İNGİLTERE’de başbakanlar basının sert eleştirilerine yanıt vermediği gibi, milli takım teknik direktörleri de susmayı tercih ederler. Eleştiriyi seven ve başarısızlık anında saldıran İngiliz gazeteleri, 2001 yılı ocak ayından 2006 Dünya Kupası’na kadar İngiltere Milli Takımı’nın başında olan İsveçli Sven Goran Eriksson’u çoğu kez yerden yere vurdu. İsveçli TV sunucusu Ulrika Jonsson ve federasyonda çalışan sekreter Faria Alam ile ilişkisi ortaya çıkınca büyük yara alan Eriksson’un, sahte Arap şeyhi hüviyetine bürünen News of The World muhabirinin ’Milli takımı bırak, Aston Villa’nın başına geç" teklifini kabul eden ve A.Villa’ya gitme niyetini söylemesi bardağı taşıran son damla olmuştu. İngilizler de 23 Ocak 2006’da Eriksson’un görevine son verdi. Faruk ZABCI-LONDRA
İTALYA
DONADONi’Yi TOPA TUTTULAR...
İTALYA Milli Takımı Teknik Direktörü Roberto Donadoni, esasında şanssız bir dönemde göreve başladı. Donadoni, Azzurriler olarak bilinen milli takımı, dünya şampiyonu olduktan hemen sonra Marcelo Lippi’den devraldı. Dolayısıyla kendini İtalyan medyasına beğendirmesi çok zordu. Nitekim öyle de oldu. İtalyan basını, özellikle 2006 yılındaki 1-1’lik Türkiye maçından sonra Donadoni’ye ağır şekilde yüklendi. Totti’nin milli takımı bırakma sebepleri arasında Donadoni ile ters düşmesinin de etkili olduğu iddiaları işin tuzu biberi oldu. Medya, genç teknik adamı işi bilmemekle suçladı. Sürekli Lippi ile kıyaslanarak ’başarısız’ yaftası yapıştırılan Roberto Donadoni ise bu eleştirilere hep ılımlı yaklaştı. Reha ERUS
DÜNYADAN KAVGA ÖRNEKLERİ...
GAZETE DALGA GEÇTi CEVABI KİTABINDA VERDi
1998 Dünya Kupası öncesi Fransa Milli Takımı Teknik Direktörü Aime Jacquet ile Fransız medyası arasında büyük bir çekişme ortaya çıktı. Teknik patron, Zidane, Djorkaeff, Dugarry gibi yıldızlarla dolu milli takıma iyi futbol oynatamadığı için bir türlü kendini Fransız basınına kabul ettirememişti.

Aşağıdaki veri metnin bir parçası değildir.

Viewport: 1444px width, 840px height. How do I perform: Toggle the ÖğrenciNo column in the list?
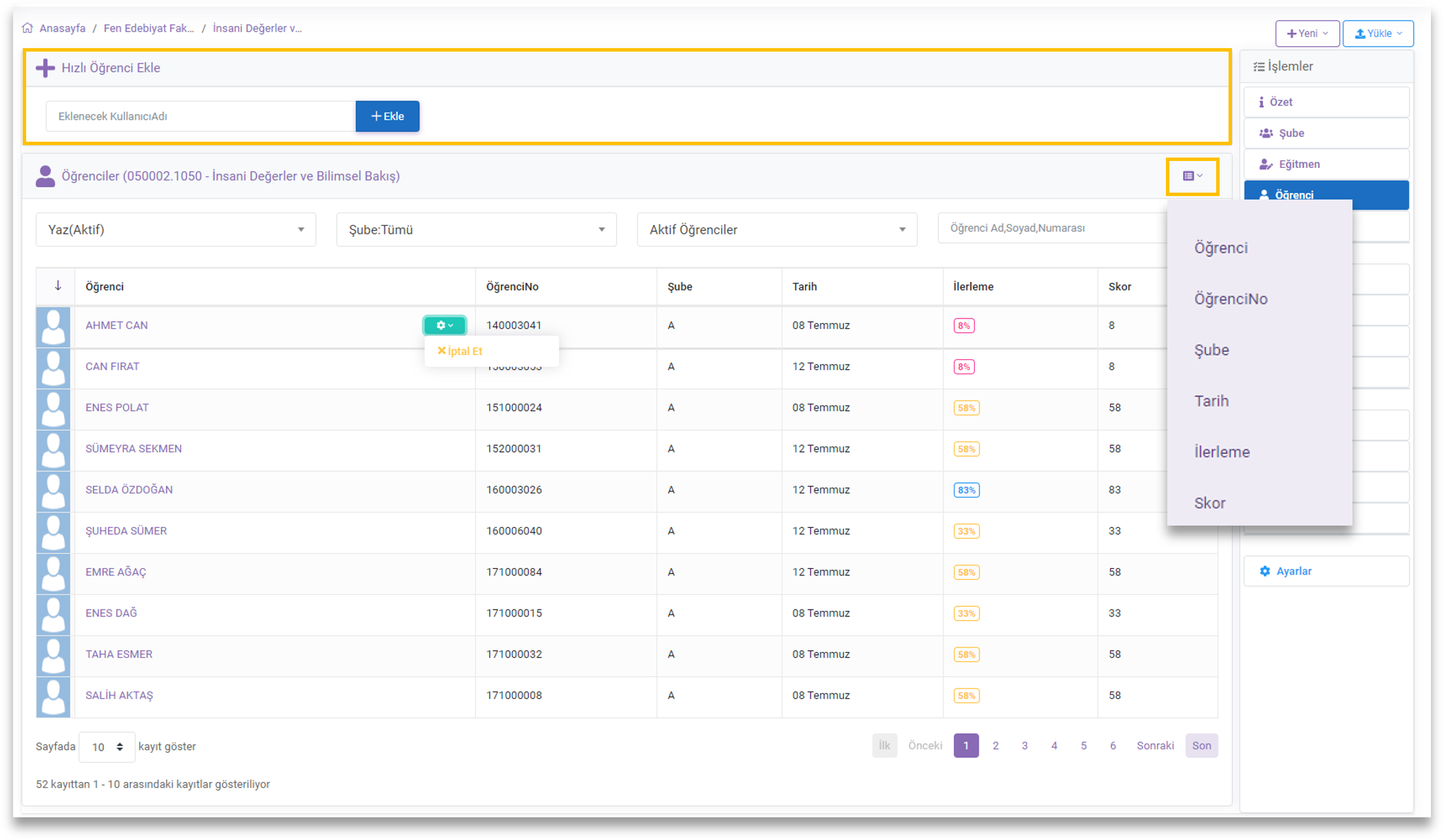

Günlük spor gazetesi L’Equipe ise onu kıyasıysa eleştiriyordu. Turnuvadan bir buçuk ay önce Jacquet, 28 kişilik bir kadro açıklayınca, gazete birinci sayfada "Yoksa 13 kişiyle mi oynanıyor?" manşetini atıp onunla adeta dalga geçiyordu.
Bu tutumu Jacquet hiçbir zaman unutmadı. Dünya Kupası finalinde Fransa, Brezilya’yı yenip şampiyon olduktan sonra Jacquet görevi bıraktı. Bundan sonra yazdığı otobiyografisinde L’Equipe gazetesini yerden yere vurdu. O manşetten dolayı L’Equipe’i hiç affetmeyeceğini yazdı.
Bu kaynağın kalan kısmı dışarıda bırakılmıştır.